От тоски Люська стала часто включать телевизор. Она практически не всматривалась в то, что происходит на экране, но звук работающего телевизора успокаивал, создавая иллюзию, что она не одна в доме, и на этом фоне Люська занималась своими домашними делами или работала за компьютером. Периодически ей попадались новости о Диме. Сначала было больно, потом как-то сгладилось, и она даже стала с интересом вникать в суть информации, а еще более пристрастно — вглядываться в любимое лицо на экране, пытаясь прочесть в его глазах, помнит ли он о ней?.. Скучает ли?…

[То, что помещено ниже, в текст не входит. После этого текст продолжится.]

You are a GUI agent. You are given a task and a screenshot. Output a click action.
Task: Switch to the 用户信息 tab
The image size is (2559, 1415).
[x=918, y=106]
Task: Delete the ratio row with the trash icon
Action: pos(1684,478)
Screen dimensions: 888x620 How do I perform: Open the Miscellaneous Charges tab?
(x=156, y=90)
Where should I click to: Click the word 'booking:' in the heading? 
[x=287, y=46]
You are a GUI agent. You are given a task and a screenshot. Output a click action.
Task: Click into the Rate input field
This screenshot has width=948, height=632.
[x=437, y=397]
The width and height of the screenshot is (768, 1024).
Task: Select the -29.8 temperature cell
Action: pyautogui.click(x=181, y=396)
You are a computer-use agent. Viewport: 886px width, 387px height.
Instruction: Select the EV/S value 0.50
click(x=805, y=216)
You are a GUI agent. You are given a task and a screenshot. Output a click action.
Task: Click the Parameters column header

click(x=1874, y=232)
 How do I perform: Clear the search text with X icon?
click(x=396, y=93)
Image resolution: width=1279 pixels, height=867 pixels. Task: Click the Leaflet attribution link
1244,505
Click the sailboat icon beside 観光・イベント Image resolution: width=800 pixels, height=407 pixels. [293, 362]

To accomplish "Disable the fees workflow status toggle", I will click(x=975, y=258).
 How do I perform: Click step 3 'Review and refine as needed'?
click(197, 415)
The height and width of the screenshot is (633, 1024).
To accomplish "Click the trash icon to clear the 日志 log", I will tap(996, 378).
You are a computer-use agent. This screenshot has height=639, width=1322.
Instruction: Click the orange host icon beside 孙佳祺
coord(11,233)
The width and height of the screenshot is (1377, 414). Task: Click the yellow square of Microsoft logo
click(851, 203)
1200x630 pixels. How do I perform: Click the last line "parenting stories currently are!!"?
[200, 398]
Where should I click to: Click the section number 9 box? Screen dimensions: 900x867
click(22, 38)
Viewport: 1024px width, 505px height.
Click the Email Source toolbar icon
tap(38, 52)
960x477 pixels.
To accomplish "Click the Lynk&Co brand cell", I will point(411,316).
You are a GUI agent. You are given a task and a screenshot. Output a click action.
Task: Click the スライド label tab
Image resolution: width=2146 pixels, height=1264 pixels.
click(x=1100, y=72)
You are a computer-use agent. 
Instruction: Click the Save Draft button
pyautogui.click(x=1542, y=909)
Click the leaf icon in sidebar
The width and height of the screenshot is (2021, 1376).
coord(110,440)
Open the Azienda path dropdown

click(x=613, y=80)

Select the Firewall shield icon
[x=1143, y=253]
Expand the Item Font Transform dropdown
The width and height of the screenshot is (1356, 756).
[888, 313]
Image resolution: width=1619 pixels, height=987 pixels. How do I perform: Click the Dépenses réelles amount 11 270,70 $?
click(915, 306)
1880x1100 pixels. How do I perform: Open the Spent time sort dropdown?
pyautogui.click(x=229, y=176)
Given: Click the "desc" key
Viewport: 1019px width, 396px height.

Судя по всему, дела у него шли неплохо. Он окончательно выкарабкался из той ямы, в которую угодил после смерти Азимова. Сейчас же Дима вознесся на вершину. Песни его играли отовсюду, ряды поклонников росли, авторитет среди коллег по шоу-бизнесу — тоже. Главный музыкальный канал присудил ему премию «Лучший исполнитель года»; в этой номинации он обошел самого Кирилла Фикорова. В ноябре состоялся очередной отбор на ежегодный конкурс песни «Евросонг», и путем СМС-голосования зрители вновь выбрали Диму для участия в этом международном состязании. Когда в прямом эфире объявили его победу, Люська увидела, что он не может сдержать слез. Она и сама захлюпала носом, безмерно гордясь Димой и любуясь им, хотя давно уже не имела на него никаких прав. Что ж, ее эмоции были вполне объяснимы, ведь она чувствовала себя немножечко причастной к его успеху. Да и немудрено — два года назад, когда они познакомились, Дима еще только начинал свою карьеру. Она видела его взлеты и падения, радовалась и переживала за него… Какую-то часть его жизни (пусть небольшую, пусть ничтожно мелкую по сравнению со ВСЕЙ жизнью) ей повезло быть рядом. Она была очень благодарна судьбе за Диму и не жалела ни о чем. Она даже искренне порадовалась бы, если б узнала, что в его жизни без нее появились новые люди, новые друзья, новые интересы и увлечения… Она от всего сердца желала ему счастья, несмотря на то, что у него была своя дорога, а у нее — своя… Дима был для нее даром судьбы, и лучшего человека в мире она не знала. Что ж, сама виновата в том, что сейчас одна — такие драгоценные подарки нужно беречь. Да и потом… разве Алеся не была ее самым главным, самым дорогим подарком?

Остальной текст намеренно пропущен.